Buyout speculation sent shares of Tempur Sealy International (TPX 0.51%) and Select Comfort (SNBR 0.76%) higher two weeks ago, but the mattress makers gave back those gains last week, after chances for the combination started to dim. It was DealReporter and Bloomberg that originally reported that Tempur Sealy was working on a bid for the company behind the Sleep Number air-chambered beds. 

Shares of Select Comfort plunged 13.9% last week, more than reversing the 12.1% gain it scored a week earlier. Tempur Sealy's stock slipped just 6% last week, but it also didn't move as high as Select Comfort a week earlier. That Select Comfort is the more volatile of the two names makes sense, as it would've been the one being acquired at a premium.  

A couple sleeping on a Sleep Number bed.

Image source: Select Comfort.

Bed bugs bite

Consolidation among mattress makers isn't new, so a combination of two prominent brands makes sense on the surface. The emergence of internet-based upstarts with significant cost advantages is eating into traditional players, particularly Tempur Sealy, for which sales declined last year and analysts are holding out for more of the same in 2017. Select Comfort is holding up better, but Wall Street still wasn't wowed by the prospects of a merger.

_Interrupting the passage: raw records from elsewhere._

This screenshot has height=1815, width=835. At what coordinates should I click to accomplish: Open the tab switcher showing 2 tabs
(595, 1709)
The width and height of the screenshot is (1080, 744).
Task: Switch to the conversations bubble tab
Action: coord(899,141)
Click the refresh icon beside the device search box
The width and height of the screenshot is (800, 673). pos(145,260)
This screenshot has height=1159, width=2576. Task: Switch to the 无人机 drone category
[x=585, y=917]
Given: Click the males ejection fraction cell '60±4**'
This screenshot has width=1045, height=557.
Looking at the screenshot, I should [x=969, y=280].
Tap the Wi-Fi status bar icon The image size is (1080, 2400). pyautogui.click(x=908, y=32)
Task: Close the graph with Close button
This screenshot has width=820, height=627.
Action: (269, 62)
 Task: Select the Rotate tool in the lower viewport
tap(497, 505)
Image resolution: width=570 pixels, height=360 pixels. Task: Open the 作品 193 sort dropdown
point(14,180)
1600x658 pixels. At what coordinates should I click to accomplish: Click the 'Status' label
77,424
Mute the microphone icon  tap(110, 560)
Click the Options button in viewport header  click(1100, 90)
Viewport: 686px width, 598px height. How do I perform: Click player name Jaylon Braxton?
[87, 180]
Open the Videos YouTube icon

KeyBanc analyst Bradley Thomas argues that there would only be modest synergies in a combination. Tempur Sealy's products aren't going to be sold at Select Comfort's stores, and Tempur Sealy should be focusing on trying to overcome the sales it's missing out on since losing Mattress Firm as a retail distribution partner. 

Budd Bugatch at Raymond James also wasn't sold on the deal chatter. Select Comfort's Sleep Number beds can't be sold through conventional outlets that Tempur Sealy has access to, as the product requires more in-depth selling for its differentiated mattresses. Bugatch also echoes Thomas' concerns that Tempur's products would be an unlikely fit through Select Comfort's direct-selling model. 

Last week's sell-off, combined with Select Comfort's fetching less than it did two weeks ago, before the buyout buzz even began, makes it a compelling purchase at this point. Select Comfort's growing in an otherwise challenging environment, and it could also have a game-changing product in the new Sleep Number 360. The new mattress, billed as a smart bed, leans on intelligent biometrics to adjust the bed's firmness based on sleep quality.

Select Comfort announced last week that it will be reporting quarterly results on July 17, giving it a platform to discuss buyout chatter and, more importantly, its own products. The stock took a big hit last week, but it's too soon to call this a nightmare.